Dünkü yandaş gazetelerde yer alan
haberlere göre, Ulaştırma Bakanı öteki havayolları şirketlerine de çağrıda
bulunup “Siz de taşıyın” demiş.

* * * * *

Bir devlet düşünün ki, terör
bölgesindeki karayollarında sözü geçmiyor!.. Çünkü PKK
karayollarını kesip insanları
öldürüyor, kaçırıyor.
Kaçırdıklarının biri de AKP Hakkari İl Başkanı Abdülmecit Tarhan'dı.
Hakkari'de kaçırıldı, nerede olduğunu bilen yoktu! Kuzey Irak'a götürüldüğü, haftalar sonra teröristler tarafından
Türkiye'ye postalanıp bizim makamlara teslim edildiği zaman öğrenildi. Büyük bir rezalettir ama üzerinde duran
olmadı.
Peki kardeşim, sen askerleri uçakla
taşıyacaksın da, o kocaman bölgede
karayolu kullanmak zorunda olan
sivillerin durumu ne olacak?
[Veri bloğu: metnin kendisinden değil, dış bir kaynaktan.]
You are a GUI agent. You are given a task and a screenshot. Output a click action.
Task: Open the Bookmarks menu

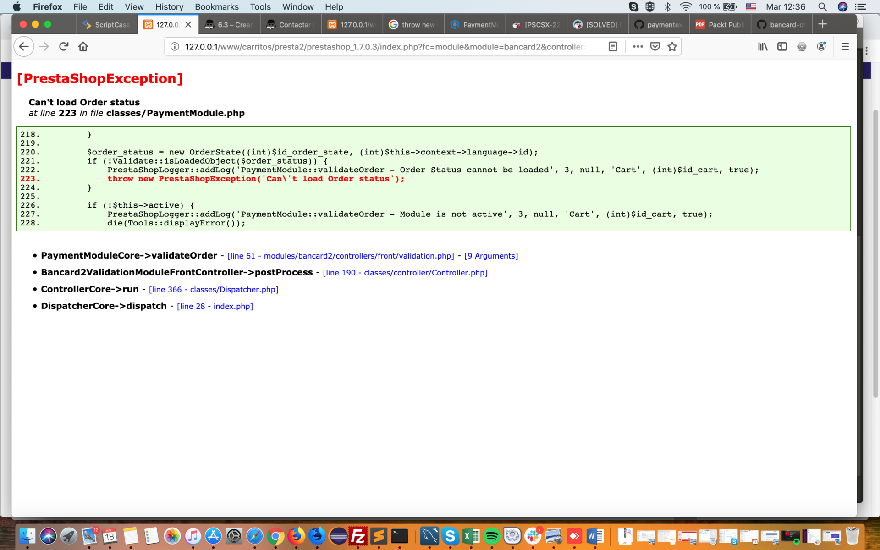click(216, 7)
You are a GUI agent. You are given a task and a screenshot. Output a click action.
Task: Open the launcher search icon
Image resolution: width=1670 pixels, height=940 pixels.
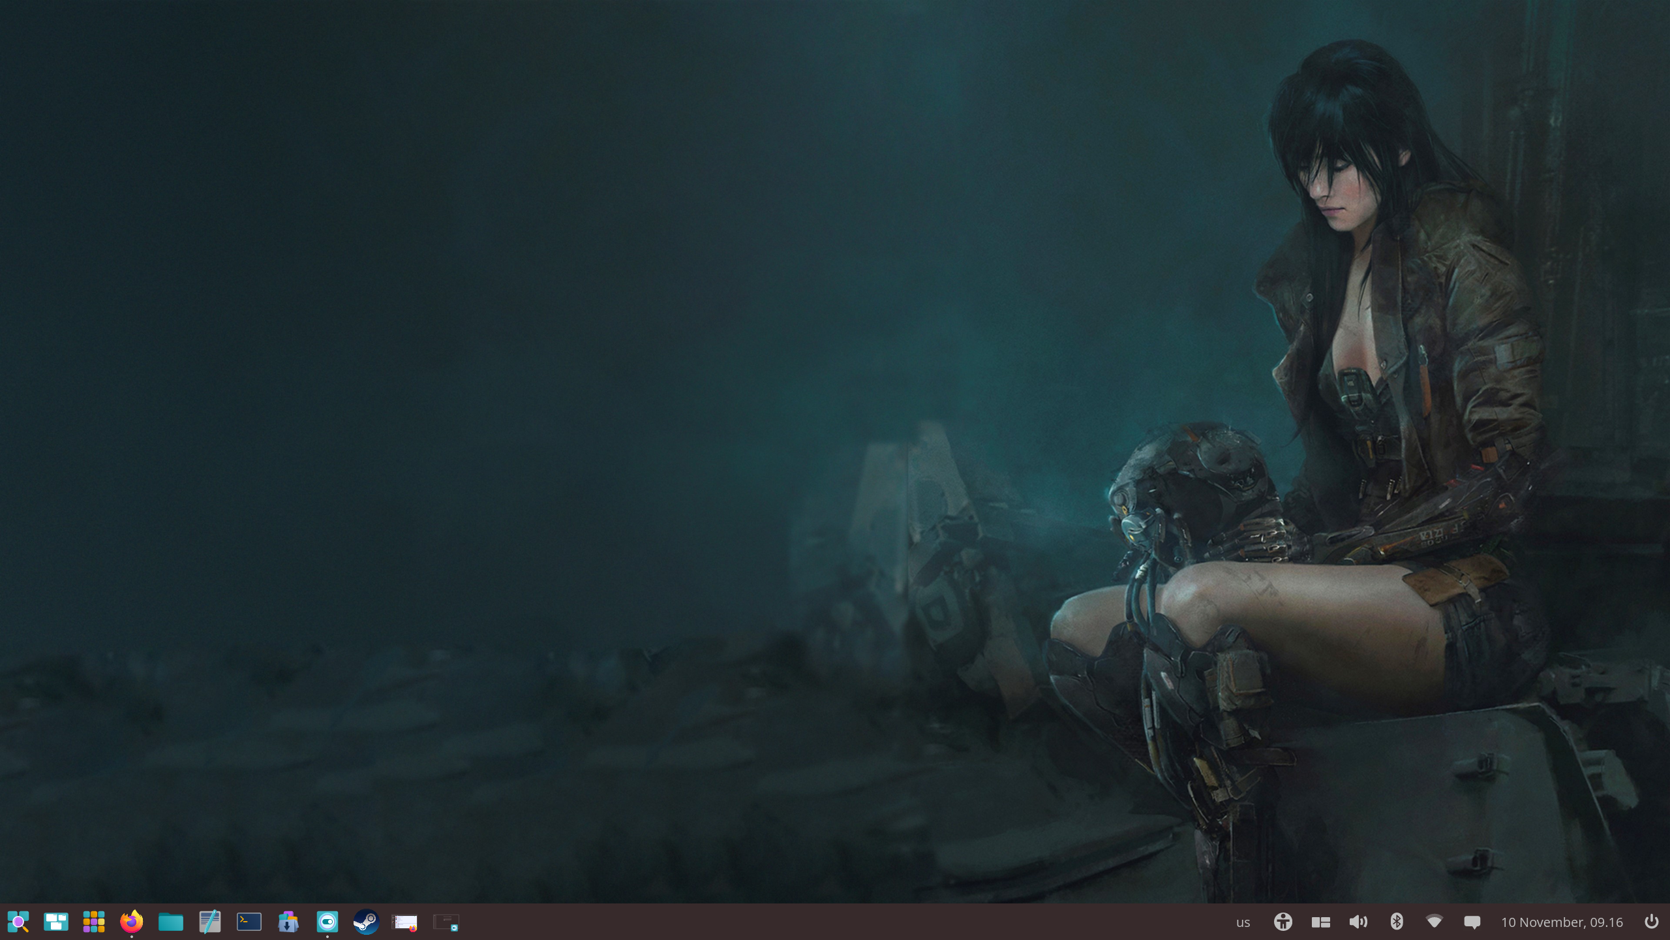coord(18,922)
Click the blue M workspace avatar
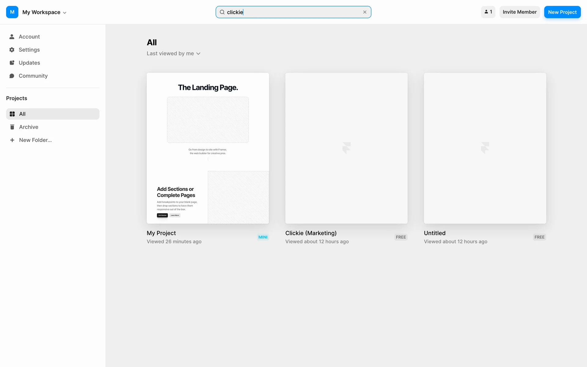587x367 pixels. coord(12,12)
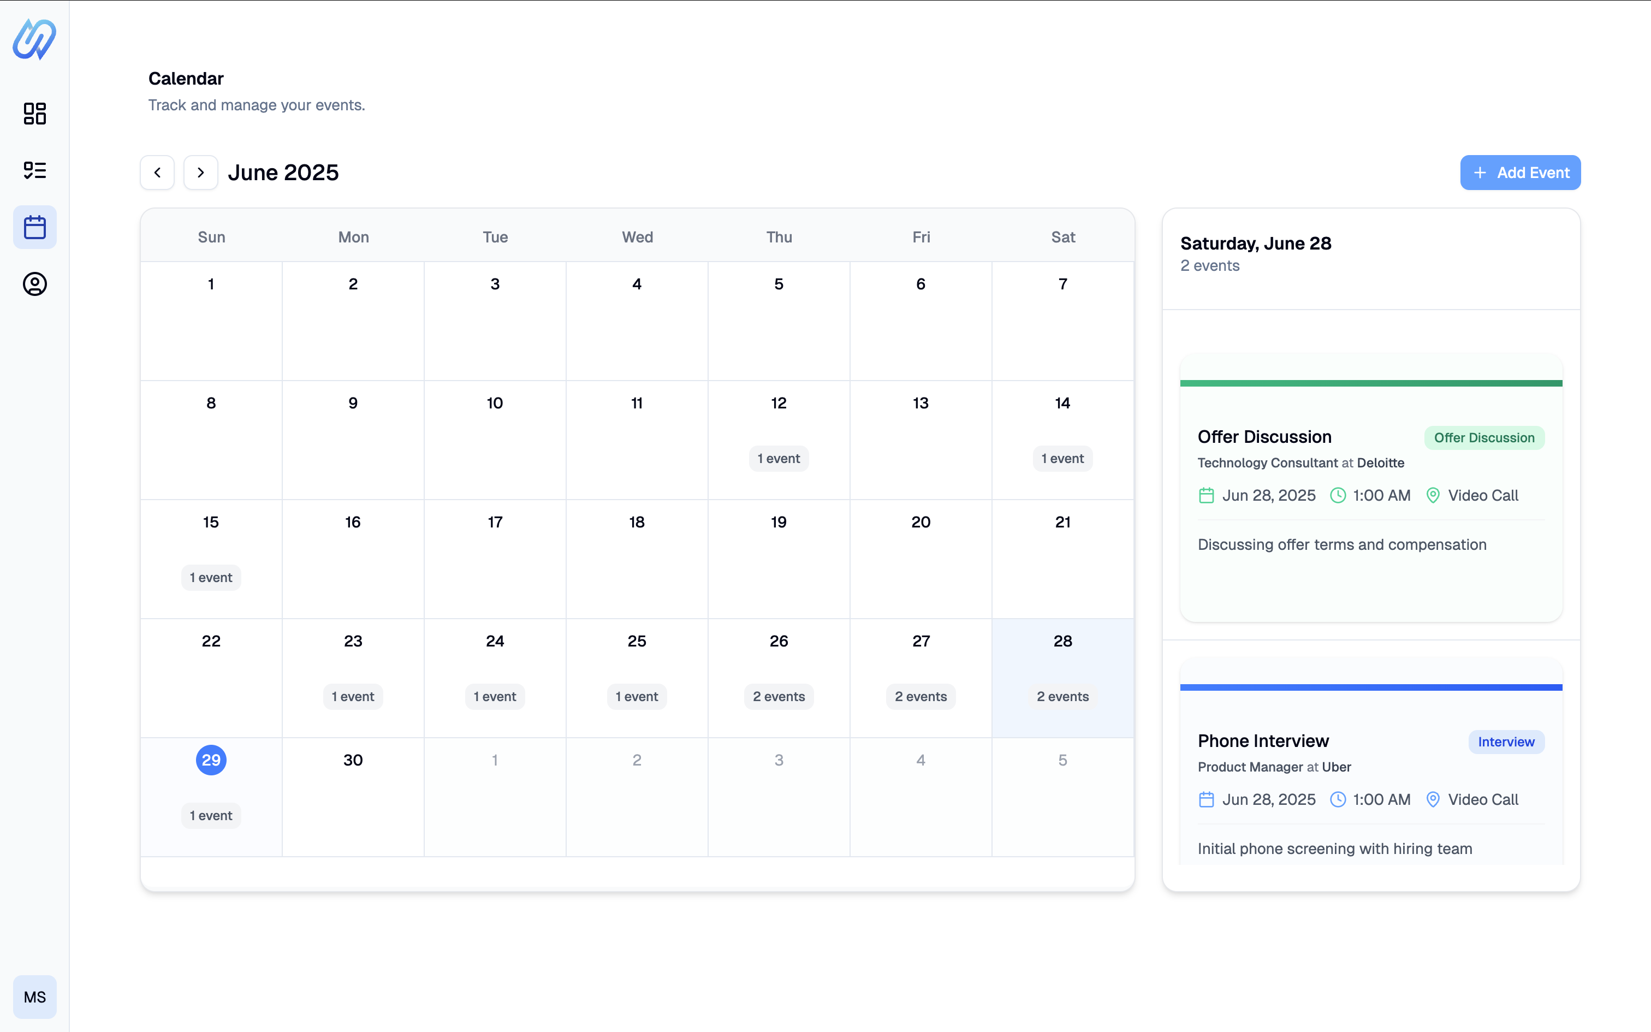Select June 14 with one event

(1062, 403)
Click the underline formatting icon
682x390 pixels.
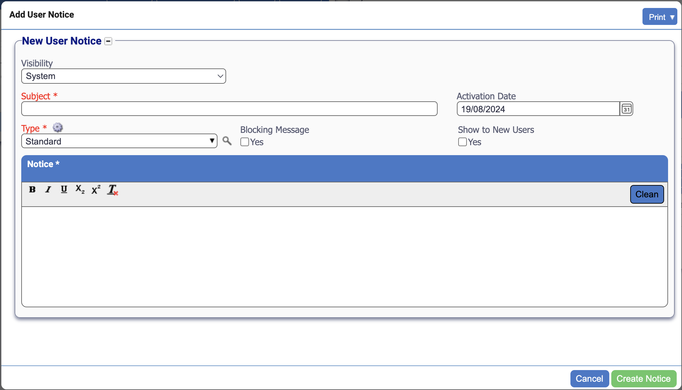pyautogui.click(x=64, y=189)
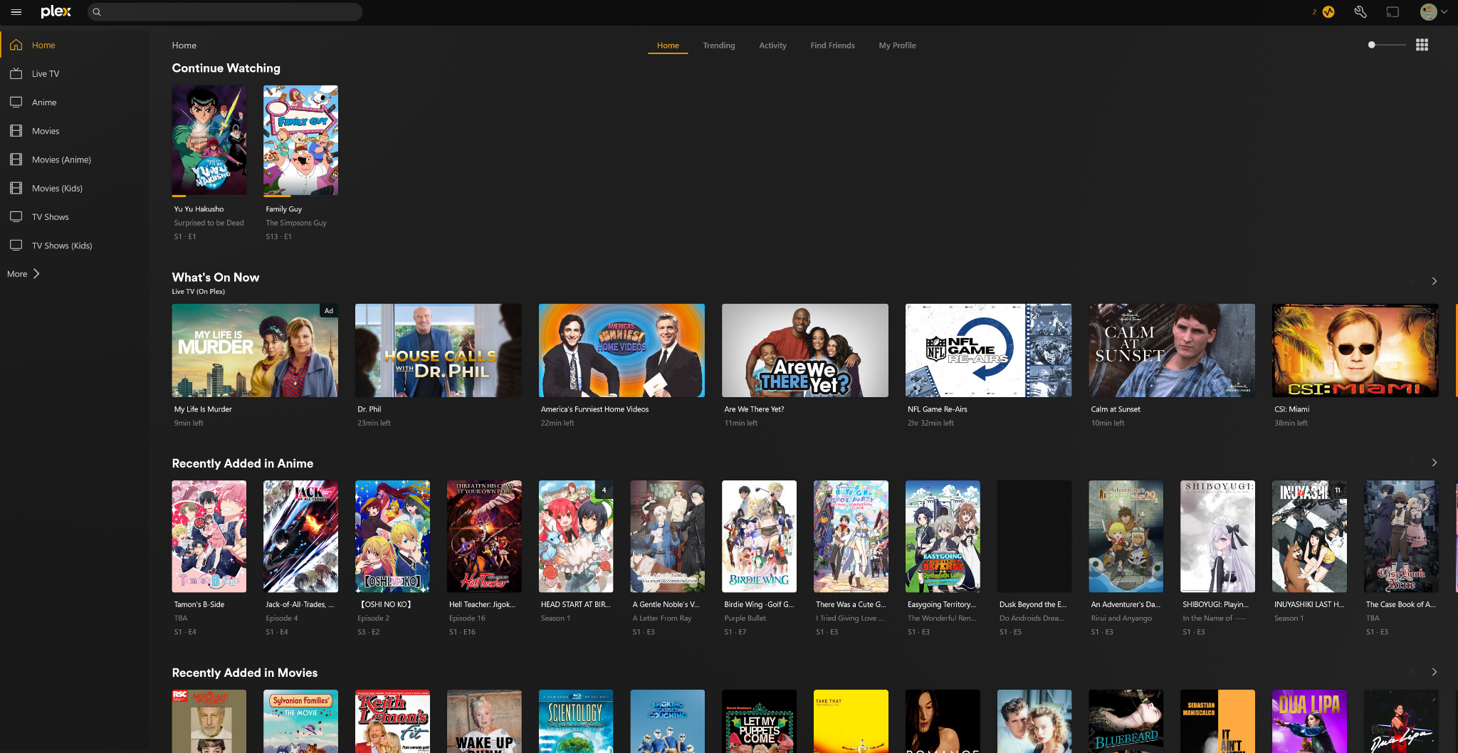
Task: Expand the Recently Added in Anime row
Action: coord(1434,462)
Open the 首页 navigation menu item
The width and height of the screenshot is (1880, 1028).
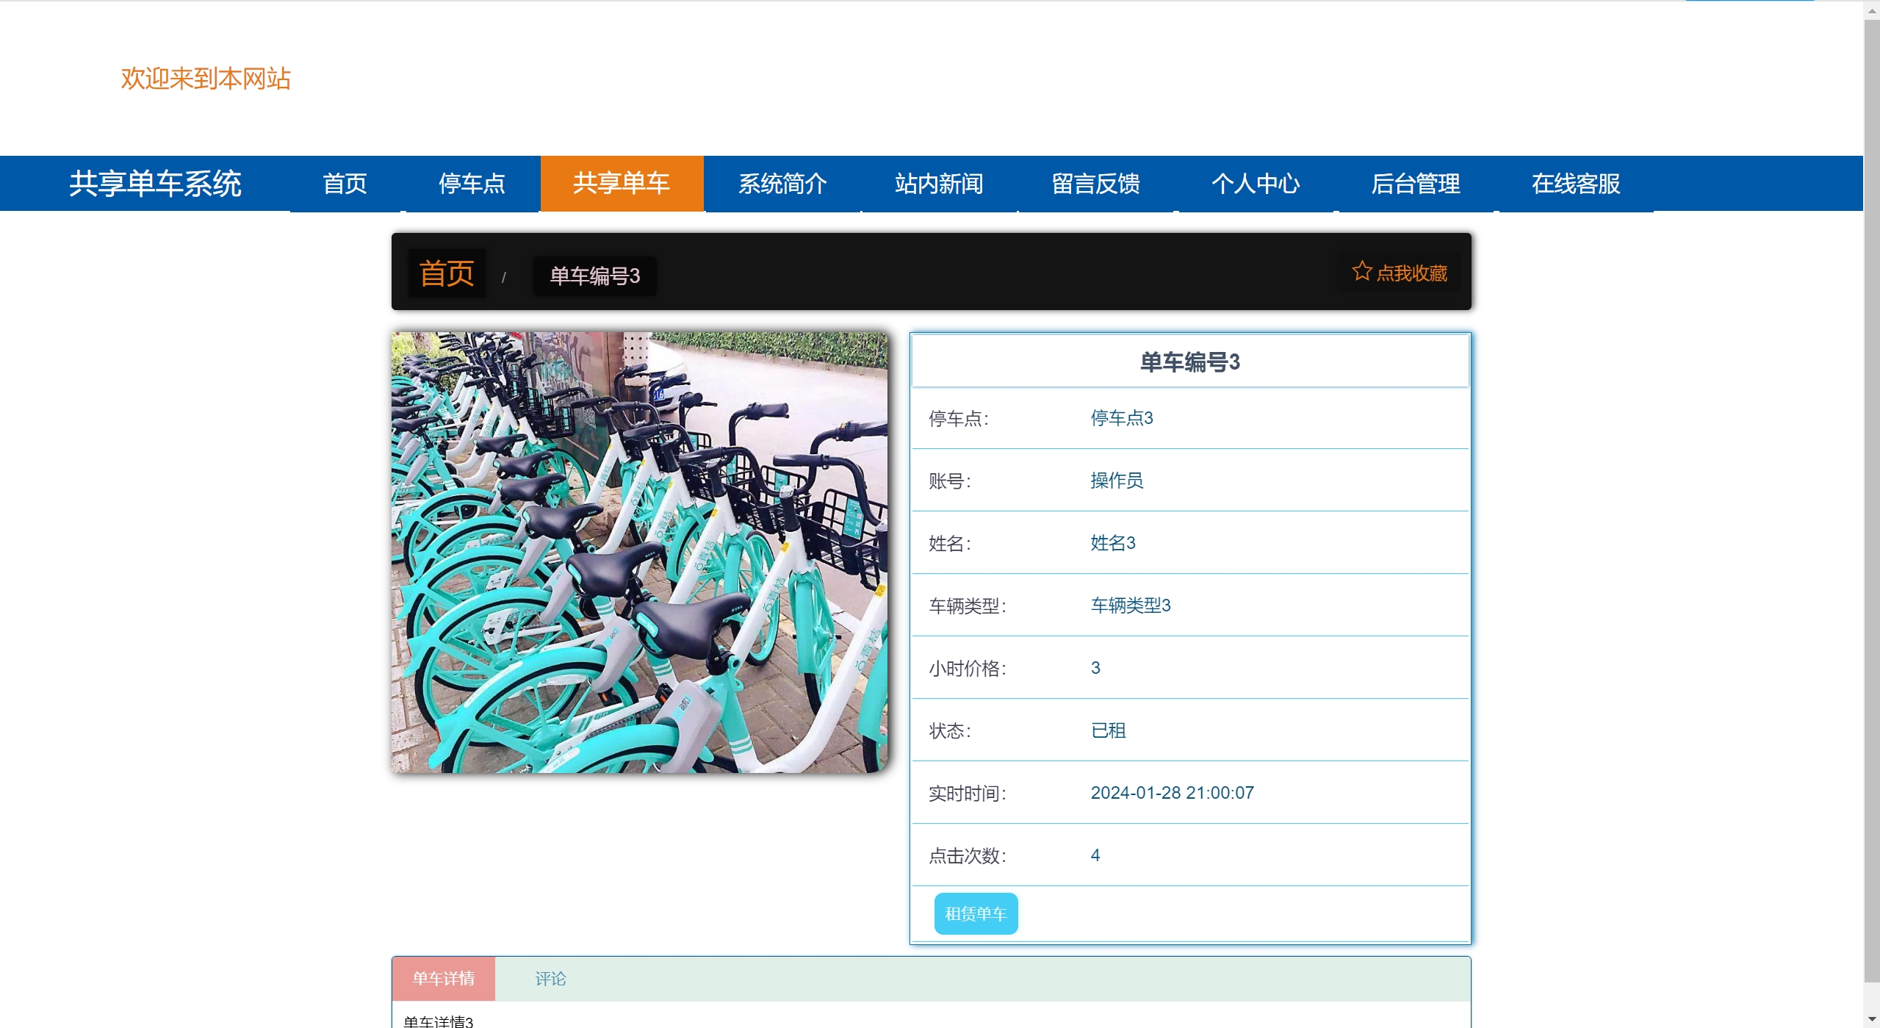345,184
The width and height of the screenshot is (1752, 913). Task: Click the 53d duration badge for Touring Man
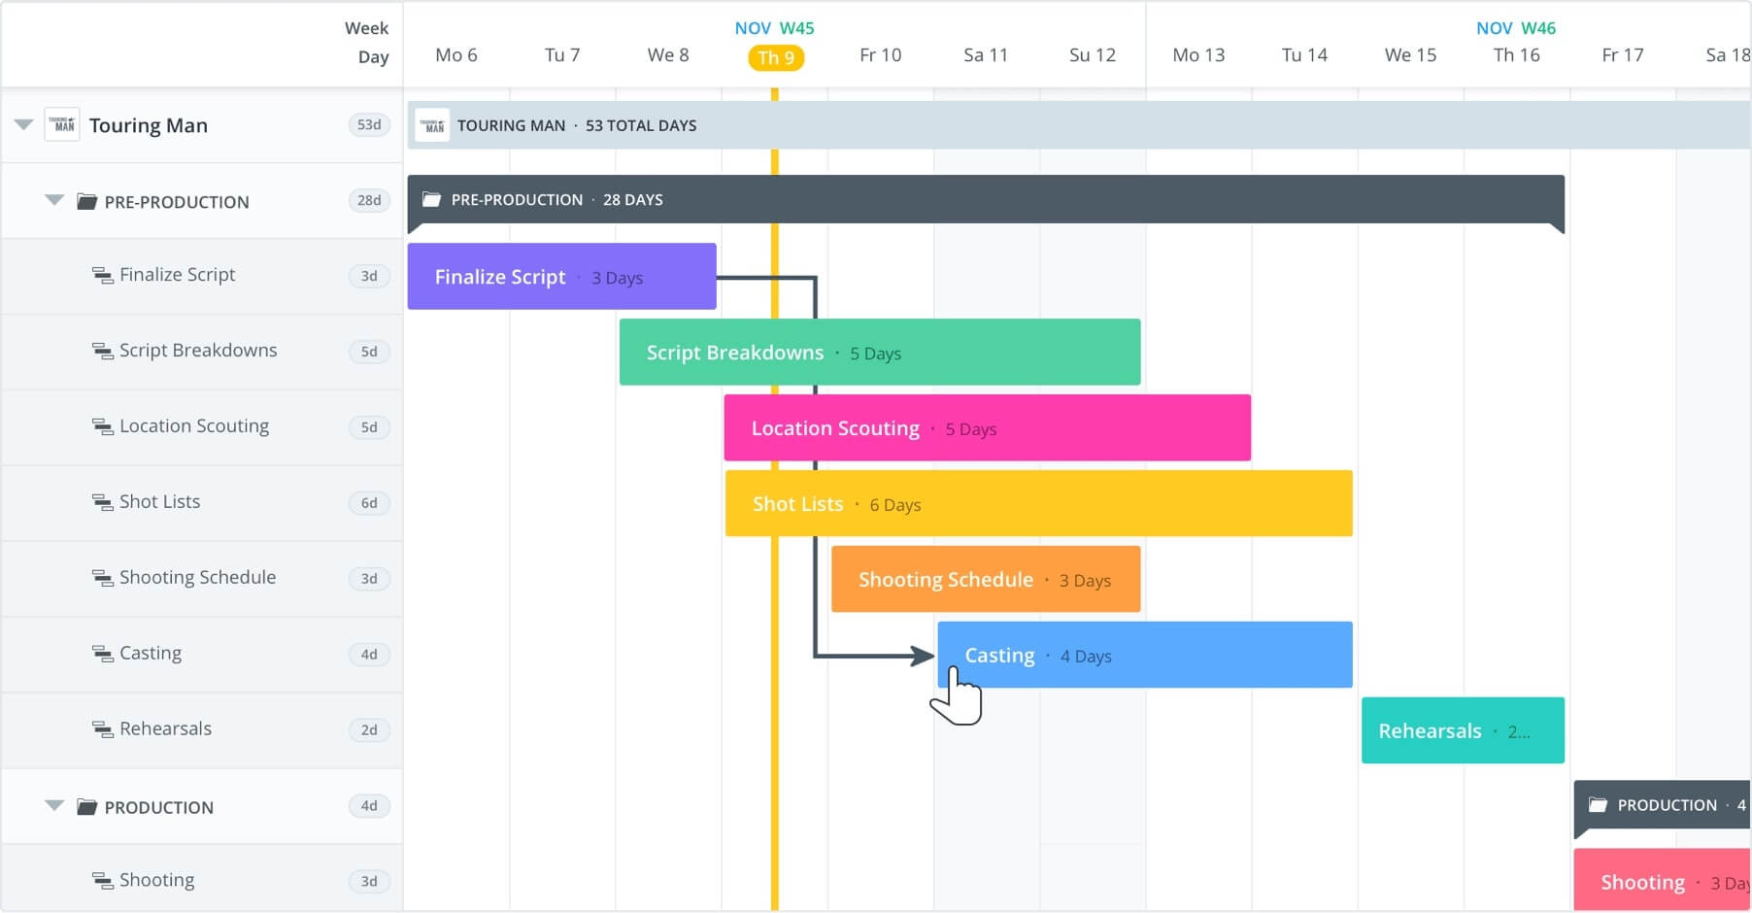(368, 125)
Öğretmen, öğrenci, memur, hakim, savcı, işadamı ve hatta korucu!.. Onları kim koruyacak?
Unutmayın, PKK çeşitli
zamanlarda yol kesip
üniformalılarla birlikte sivilleri de kaçırdı. Şimdi PKK'nın elinde esir olan astsubaylarımız, polislerimiz, uzman çavuşlarımız, erlerimiz ve bir de kaymakamımız var. Nerede oldukları belli değil!
Onların nerede olduğunu, yaşayıp
yaşamadığını Tayyip bile bilmiyor.

* * * * *

Yılda 400 bin askerin terör bölgesine gidiş gelişlerinde havayolu ile taşınma
kararı alınmasının anlamı açık ve nettir:
“Ben devlet olarak terör
karşısında yenildim. Benim
egemen olduğum topraklarda,
karayollarında benim sözüm
geçmiyor. Pes ettim, havayolu
kullanmaya karar verdim.”
Tayyip mayyip bundan sonra sakın ola ki piyasaya çıkıp “Her şeye ve her yere hakimiz, güçlüyüz” demesinler!
Onların gücü (!) işte bu kadar.

* * * *

Emin Çölaşan'ın notu: Sevgili
okuyucularım, Van depremi sonrasında TOKİ tarafından yaptırılan konutlar bile hükümete propaganda malzemesi
yapıldı… Ve geceli gündüzlü yapılan
yayınlarda “Vatandaşa ev verildiği” duyuruldu.
Oysa o evler vatandaşın değil!
Ev verilen herkes borçlandırıldı. O işsiz, fakir fukara garibanlar her ay TOKİ'ye 345 lira taksit ödeyecek. Üstelik evlerin tapusu kendi üzerlerine değil. Evler 20 yıl ipotekli. Borcunu aksatırsan evin elden gidecek!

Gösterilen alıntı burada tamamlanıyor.